Jean-Baptiste, François Rigaud

1829 - 1898

Informations générales
  • Né le 23 novembre 1829 à Riom (Puy-de-Dôme - France)
  • Décédé le 19 septembre 1898 à Maisons-laffitte (Yvelines - France)

Mandats à l'Assemblée nationale ou à la Chambre des députés

Régime politique
Troisième République - Chambre des députés
Législature
VIe législature
Mandat
Du 28 décembre 1896 au 31 mai 1898
Département
Seine

Biographies

Biographie extraite du dictionnaire des parlementaires français de 1889 à 1940 (Jean Jolly)

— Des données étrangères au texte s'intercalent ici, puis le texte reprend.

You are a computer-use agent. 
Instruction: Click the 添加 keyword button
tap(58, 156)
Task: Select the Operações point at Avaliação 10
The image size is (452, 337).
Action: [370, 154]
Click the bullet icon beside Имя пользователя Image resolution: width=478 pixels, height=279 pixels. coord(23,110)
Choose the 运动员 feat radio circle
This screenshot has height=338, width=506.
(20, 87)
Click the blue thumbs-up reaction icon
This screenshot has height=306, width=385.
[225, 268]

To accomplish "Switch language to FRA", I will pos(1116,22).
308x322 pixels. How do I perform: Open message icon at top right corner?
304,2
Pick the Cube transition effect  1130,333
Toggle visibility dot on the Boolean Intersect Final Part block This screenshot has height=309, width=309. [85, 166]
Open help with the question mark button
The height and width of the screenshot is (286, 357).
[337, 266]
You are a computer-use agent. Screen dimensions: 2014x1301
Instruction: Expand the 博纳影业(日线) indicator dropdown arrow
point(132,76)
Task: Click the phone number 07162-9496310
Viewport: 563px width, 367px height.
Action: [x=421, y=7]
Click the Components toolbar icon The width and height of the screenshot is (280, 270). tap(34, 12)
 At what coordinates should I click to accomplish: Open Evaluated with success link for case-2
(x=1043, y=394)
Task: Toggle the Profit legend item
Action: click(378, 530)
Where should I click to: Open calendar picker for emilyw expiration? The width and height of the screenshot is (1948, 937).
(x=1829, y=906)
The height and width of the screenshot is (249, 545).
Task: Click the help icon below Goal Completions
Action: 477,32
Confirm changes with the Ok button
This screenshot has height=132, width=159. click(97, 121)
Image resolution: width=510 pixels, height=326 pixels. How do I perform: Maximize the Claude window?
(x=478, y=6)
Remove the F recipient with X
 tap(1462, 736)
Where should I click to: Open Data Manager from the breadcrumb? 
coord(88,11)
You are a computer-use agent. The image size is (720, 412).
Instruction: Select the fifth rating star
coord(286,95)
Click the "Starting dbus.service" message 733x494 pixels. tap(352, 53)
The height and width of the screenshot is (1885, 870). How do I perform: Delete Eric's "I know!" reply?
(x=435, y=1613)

Né le 23 novembre 1829 à Riom (Puy de dôme), mort le 19 septembre 1898 à Maisons-Laffitte (Seine-et-Oise).

Député de la Seine de 1896 à 1898.

Né à Riom (Puy de dôme) à la fin du règne de Charles X dans une famille extrêmement modeste, Jean-Baptiste Rigaud quitte très jeune son Auvergne natale pour venir chercher fortune à Paris. Employé d'abord à la pharmacie Grimault, il parvient grâce à son esprit d'entreprise à devenir l'associé de son patron avec lequel il fonde, en 1856, les laboratoires pharmaceutiques Grimault. A une époque où les échanges extérieurs sont encore extrêmement réduits, Jean-Baptiste Rigaud comprend que l'exportation peut être le moteur du développement d'une entreprise et, de fait, les laboratoires Grimault collectionnent les médailles dans les expositions internationales. En 1865, il crée à Neuilly-sur-Seine sa propre entreprise, l'usine de parfumerie Rigaud qui, plus d'un siècle plus tard, existe toujours et est devenue une société très importante.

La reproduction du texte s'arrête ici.